Mark Bessner convicted of involuntary manslaughter in death of Damon Grimes
Posted at 5:03 AM, May 13, 2019
and last updated 2019-05-13 17:30:44-04

(WXYZ) — Former Michigan State Police trooper Mark Bessner has been sentenced to five to 15 years in prison.

Bessner was found guilty of involuntary manslaughter in the death of 15-year-old Damon Grimes.


Damon Grimes was riding an ATV on Detroit’s east side in August 2017 when Bessner used a taser on Grimes from a moving car — the move led to Grimes crashing his ATV into a pickup truck killing Grimes from a blunt force trauma injury.

Inside the Third Judicial Circuit courtroom of Judge Van Houten, Bessner fought back tears explaining that he thought of Grimes every day.

“I can’t imagine what it would be like to lose a child,” he said, turning back to look at the Grimes family which spoke on the deceased teens behalf moments earlier. “I understand their anger, the anger at me — but judge I hope this court will not be driven by anger.”

After carefully going over sentencing protocol, Judge Van Houten explained that the guidelines are not mandatory.

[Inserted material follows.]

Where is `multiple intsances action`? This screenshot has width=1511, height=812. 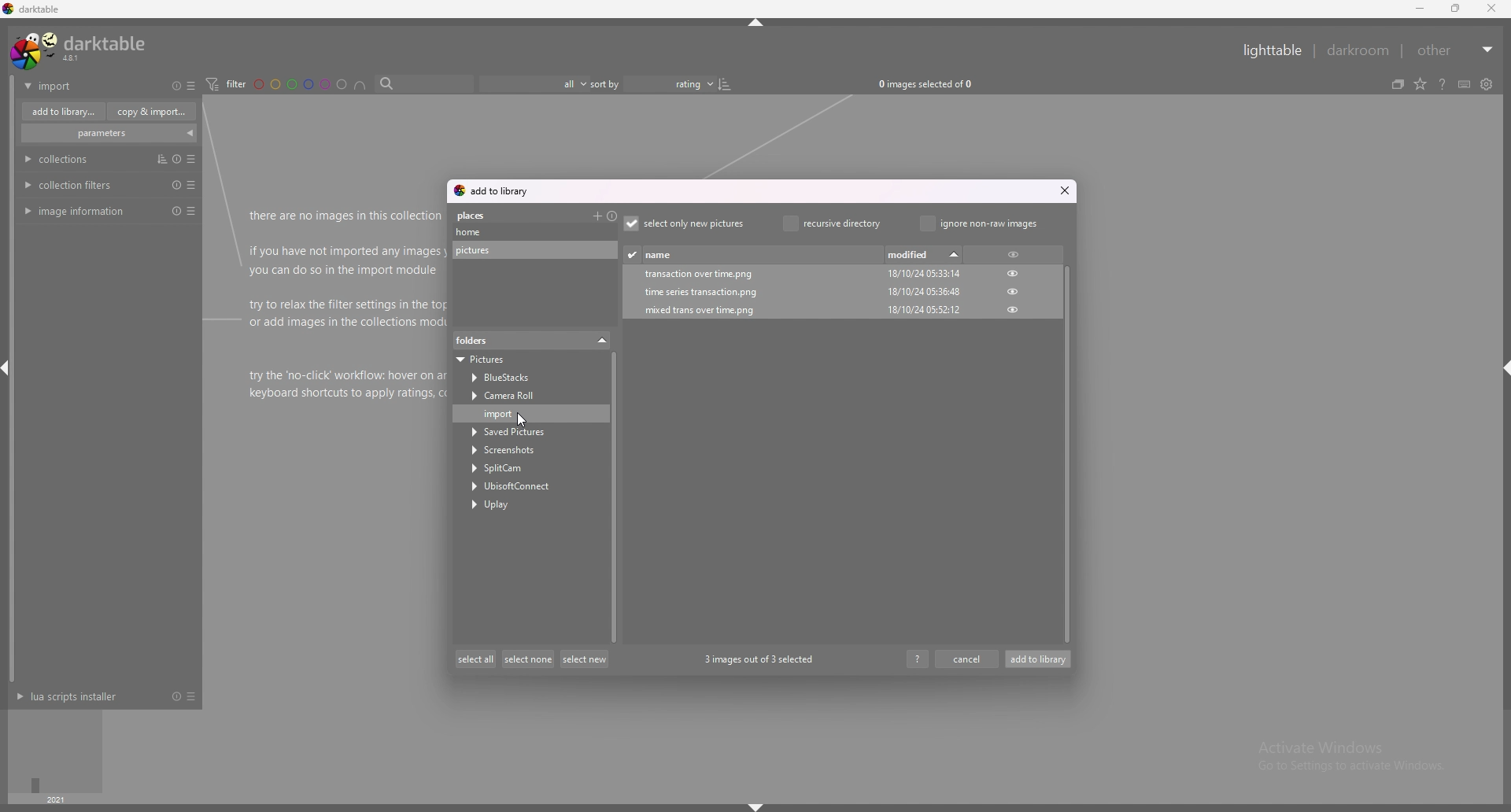 multiple intsances action is located at coordinates (157, 158).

She estimated that the traditional sentence would be between 19 and 38 months, but chose to give a longer sentence after considering Damon Grimes age, and the amount of training Bessner was given and prior warnings he’d received while on the job.

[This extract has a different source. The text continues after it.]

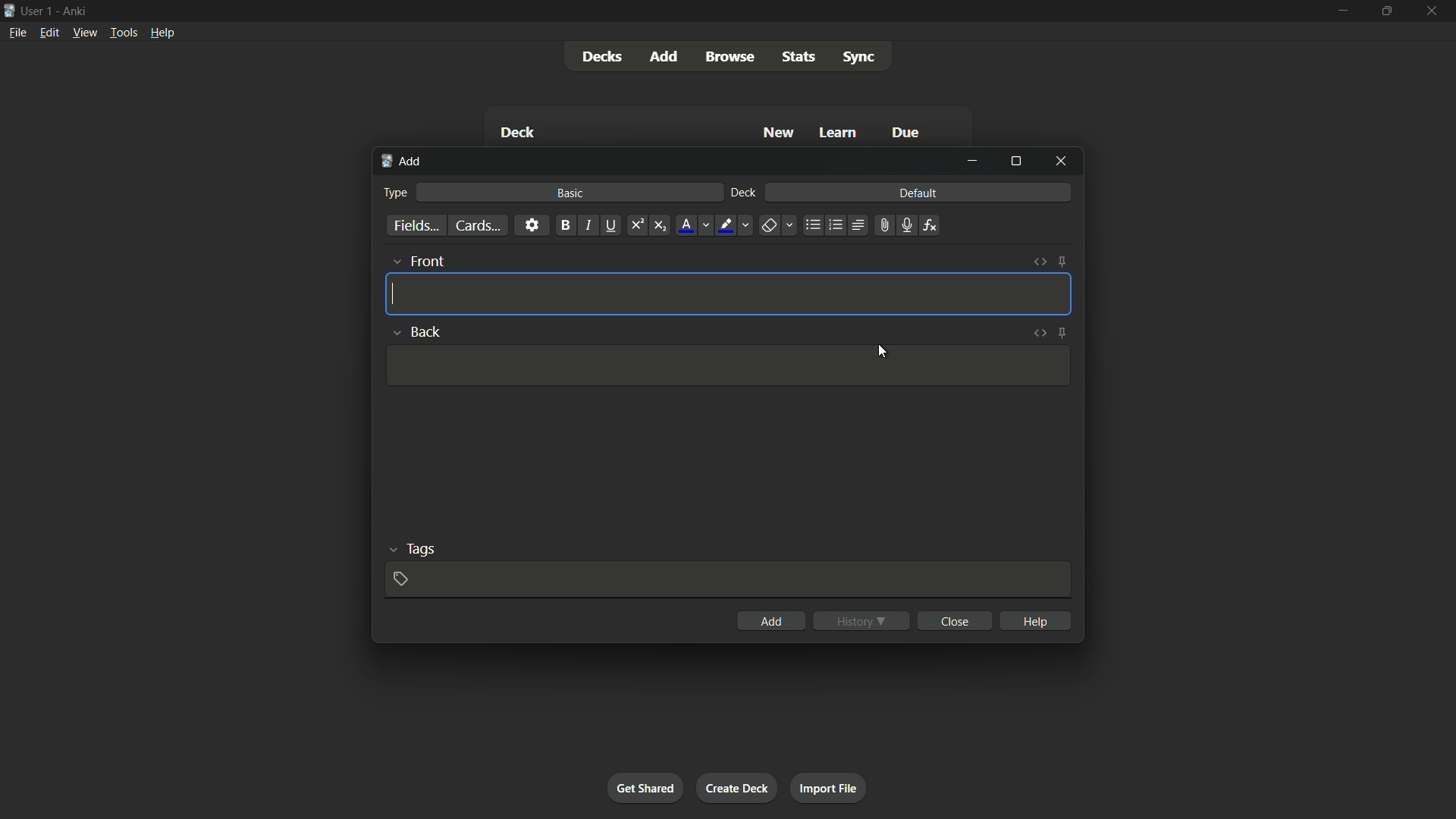 This screenshot has height=819, width=1456. What do you see at coordinates (603, 57) in the screenshot?
I see `decks` at bounding box center [603, 57].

She also singled out Bessner telling him that it is “the few officers like you” that create mistrust for all other officers who fulfill their duties.

It’s a concern that the Grimes family didn’t shy away from afterwards.

Inside the courtroom Damon Grimes aunt addressed Bessner directly explaining the loss they have in their home, how the teen’s death has changed their lives — noting he’ll never have a first kiss, a first date, a graduation or any other milestones they’d long looked forward to.

Outside the courthouse, more family members addressed the fear created by violence against a teen by an officer.

“To be honest no,” said Dezanique Grimes when asked whether she still trusts police. “They’re supposed to protect and serve us. He wasn’t protecting and serving nothing that day — I feel like if it comes to me dealing with the law I’ll be nervous, I’ll be scared.”